Most students these days work part-time jobs while they are attending classes, and many working professionals in the private and public sectors take correspondence courses in order to advance their careers. Many people in such situations have a difficult time adjusting to this lifestyle, and that is why we have put together this list of tips for working students.
Many working students have a tough time deciding what tasks they should get done first, and that is why they need to learn how to prioritize. What I did as a student was make a list of all the things I had to do in a day, and I listed the most difficult tasks at the top of my list and resolved to finish them first. Assignments that did not require a lot of effort were placed at the bottom.

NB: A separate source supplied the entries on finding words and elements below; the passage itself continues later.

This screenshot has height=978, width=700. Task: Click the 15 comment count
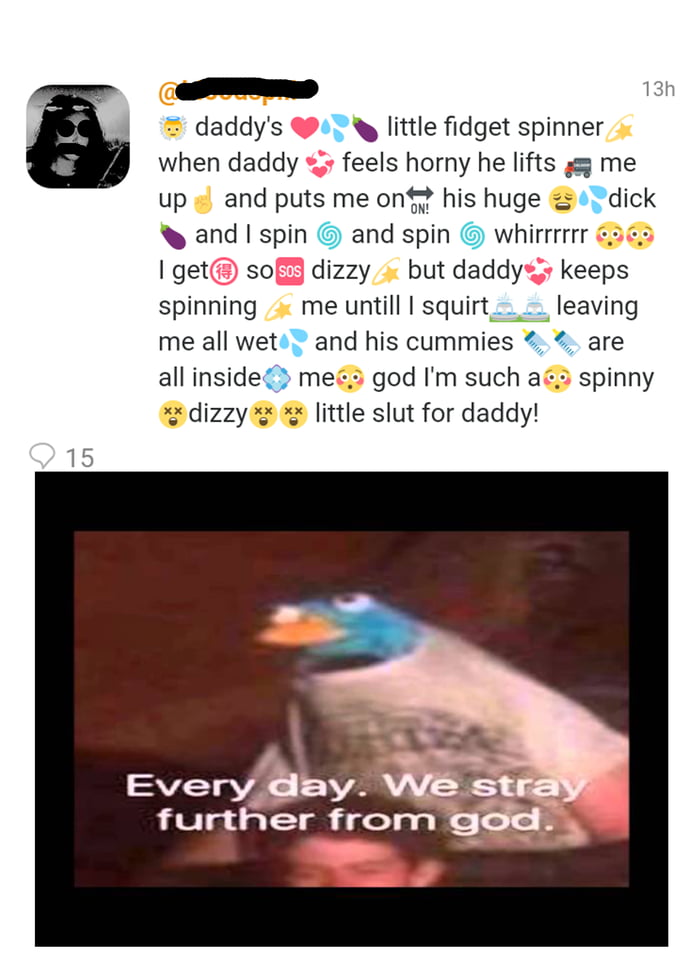(x=80, y=458)
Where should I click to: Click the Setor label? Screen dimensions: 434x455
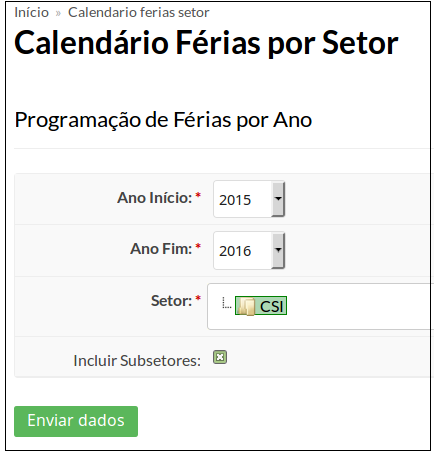pos(172,301)
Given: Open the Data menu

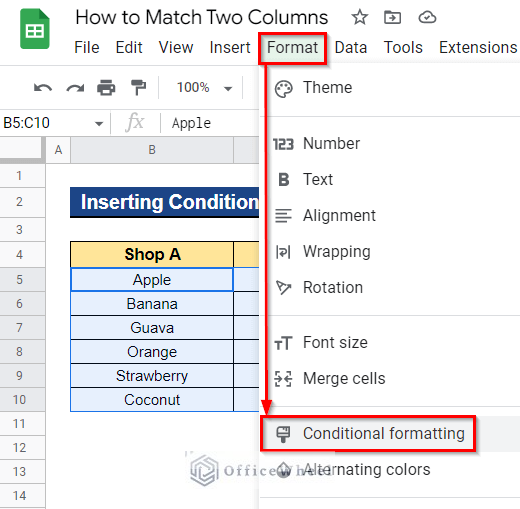Looking at the screenshot, I should 351,48.
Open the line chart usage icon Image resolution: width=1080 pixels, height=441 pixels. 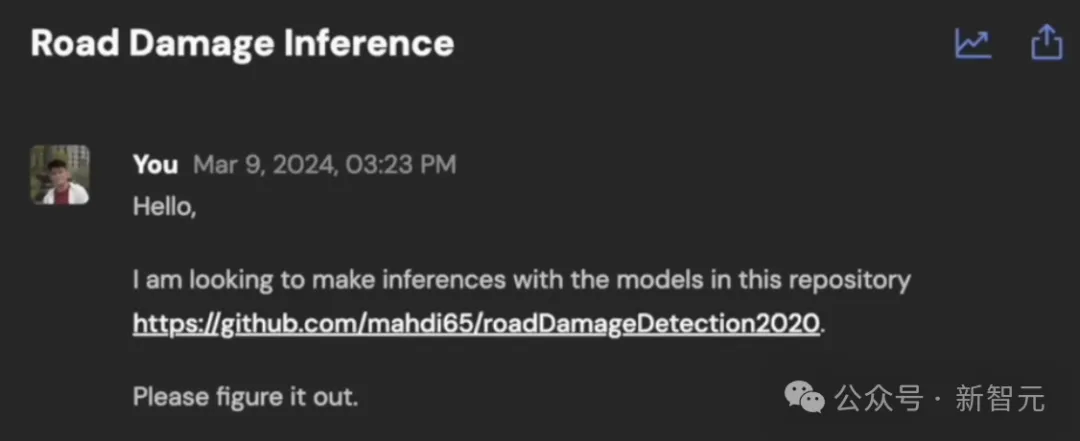coord(973,44)
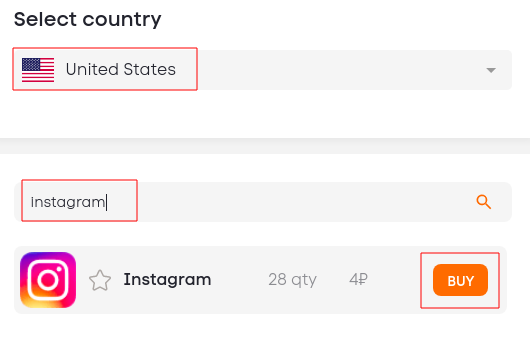This screenshot has height=361, width=530.
Task: Click the space between Instagram name and qty
Action: [240, 280]
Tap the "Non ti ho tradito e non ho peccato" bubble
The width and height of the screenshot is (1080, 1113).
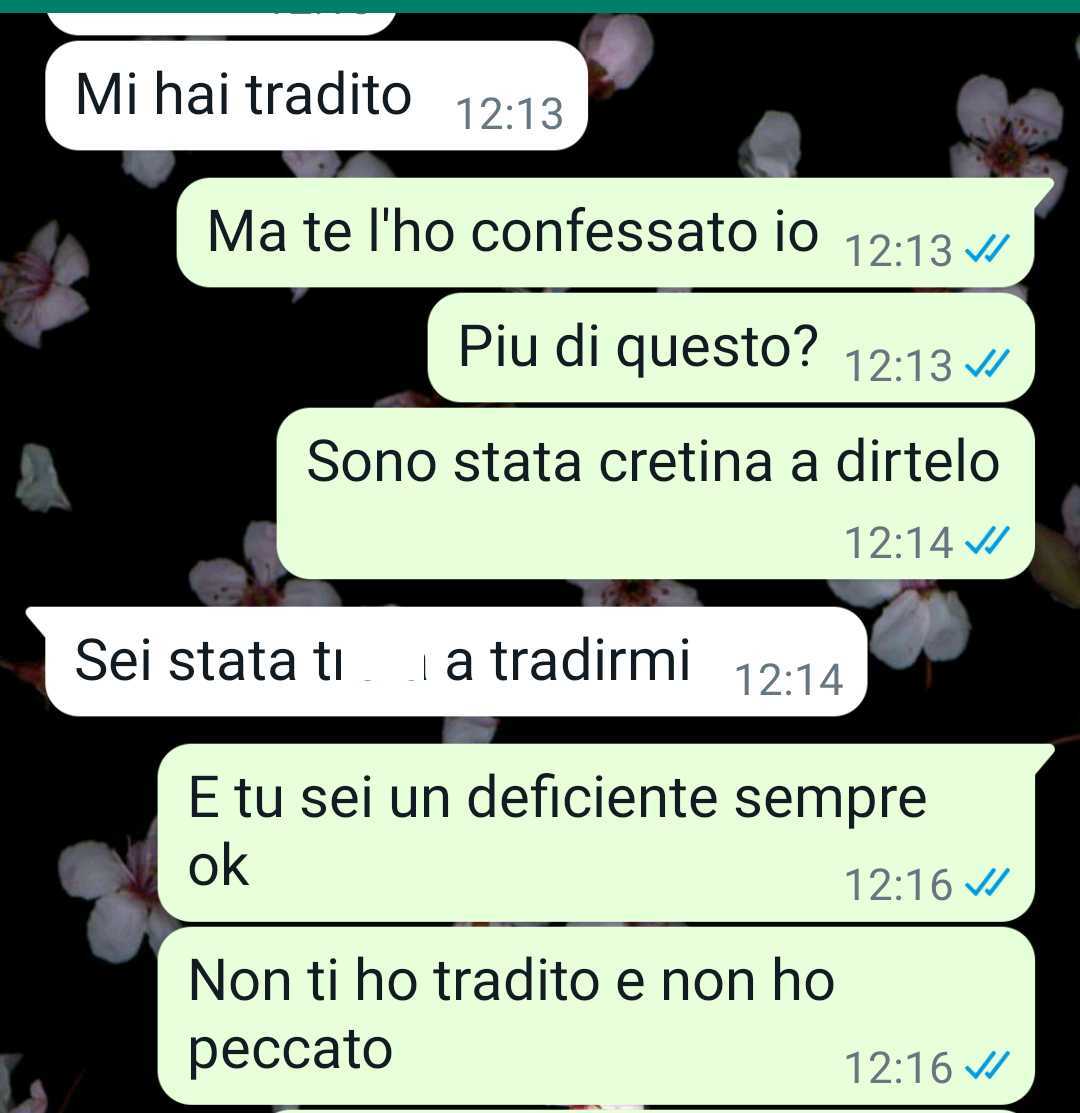coord(596,1016)
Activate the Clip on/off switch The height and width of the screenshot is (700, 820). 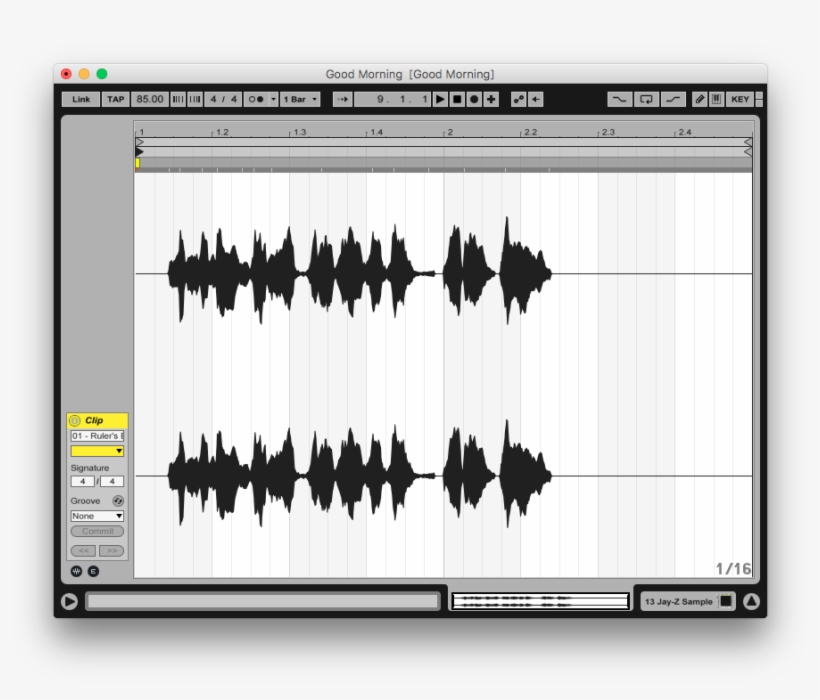click(74, 421)
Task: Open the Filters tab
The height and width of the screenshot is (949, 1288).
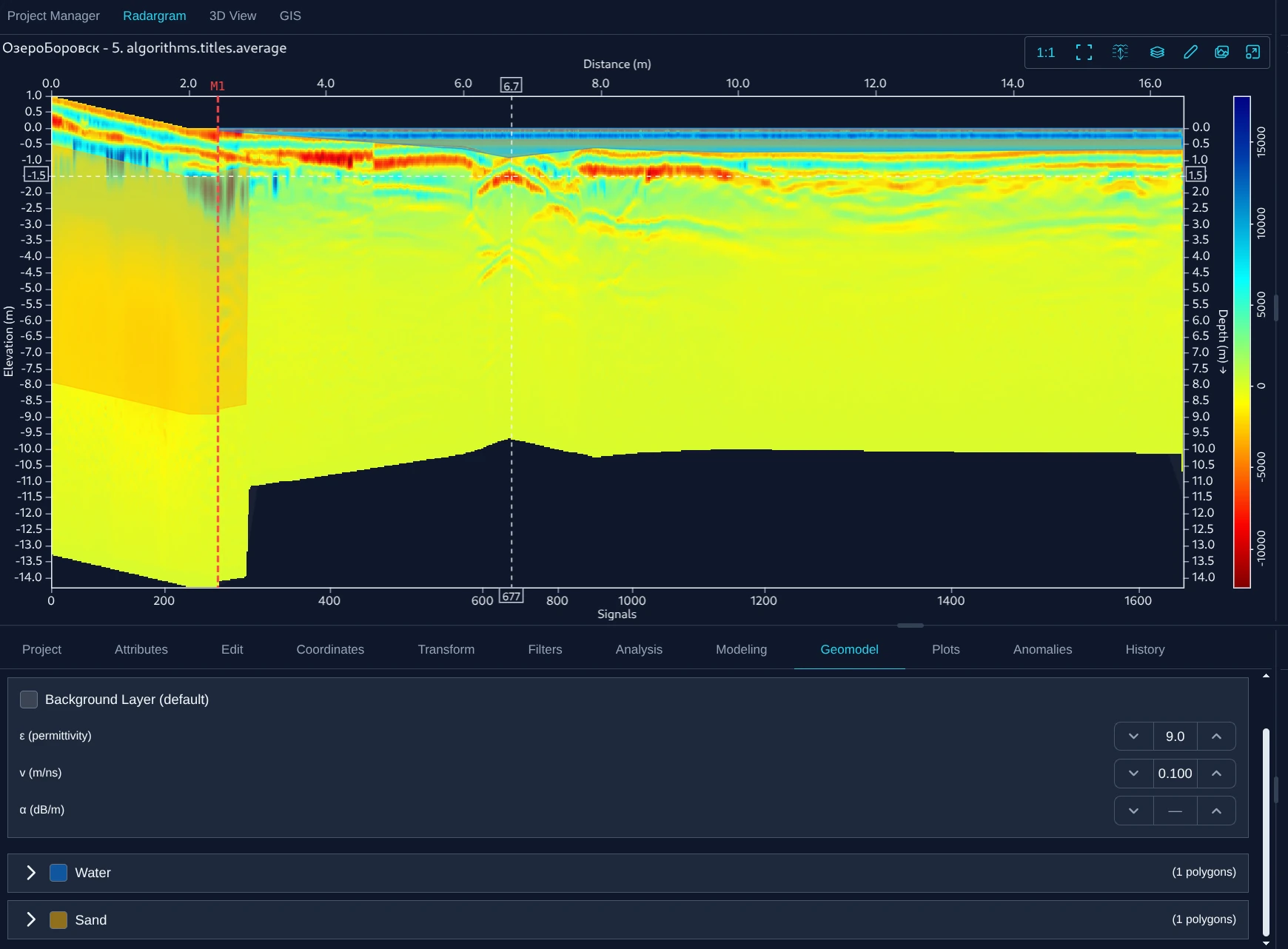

That cliche goes without saying, but you would be surprised if you knew how many students do not take those words to heart. The best way to manage your time is to work first before you play. Don't turn on Netflix or log-on to Instagram until you have finished your homework.
Students spend countless hours on their phones and laptops, wasting countless hours that they should be devoting to work and their studies. Those who are successful know when to log-out of their devices and social networking accounts and get to work. By following this advice, you can get done with your tasks sooner and have more free time for yourself.
Students have to write, especially if they are in a liberal arts program, and those who write have to proofread their work, which takes up a lot of time. Instead of spending two hours scanning every paper you write for mistakes, hire an editing service instead. And no, it's not cheating, even your professors hire editors to correct mistakes in the scholarly articles they publish.
When I was a student, I always had a rough plan that I followed throughout any given day, giving myself time to do my work, work out, and have free time for myself. Having a rough outline of your day helps you to avoid wasting time. Also, it is a good way to avoid stress because, believe it or not, your brain likes organization.
Notice in the above paragraph that said you should have a rough outline of your day. As a student, you must be prepared for the unexpected, and your daily plan should reflect that, because you never know when some professor will assign you an unexpected task. As they said when I was in the military: No plan survives first contact with the enemy. Your plan might not survive first contact with your professor, and that is why you need to be ready to accommodate unexpected happenings.
While you are working and studying, you need to allocate time for yourself in order to make sure that you don't burn out. The human brain and body is not built to work 24/7, seven days a week without rest. That is why you need to give yourself one or two days a week where you unplug yourself from work and school and do what you want to do.
While working and studying is difficult, it is not impossible. Others have succeeded where you now tread, and with these helpful tips, you can be a winner, too. Just keep your nose to the grindstone and keep pushing ahead. It will be over, you will have accomplished your goal, and you will be better for it.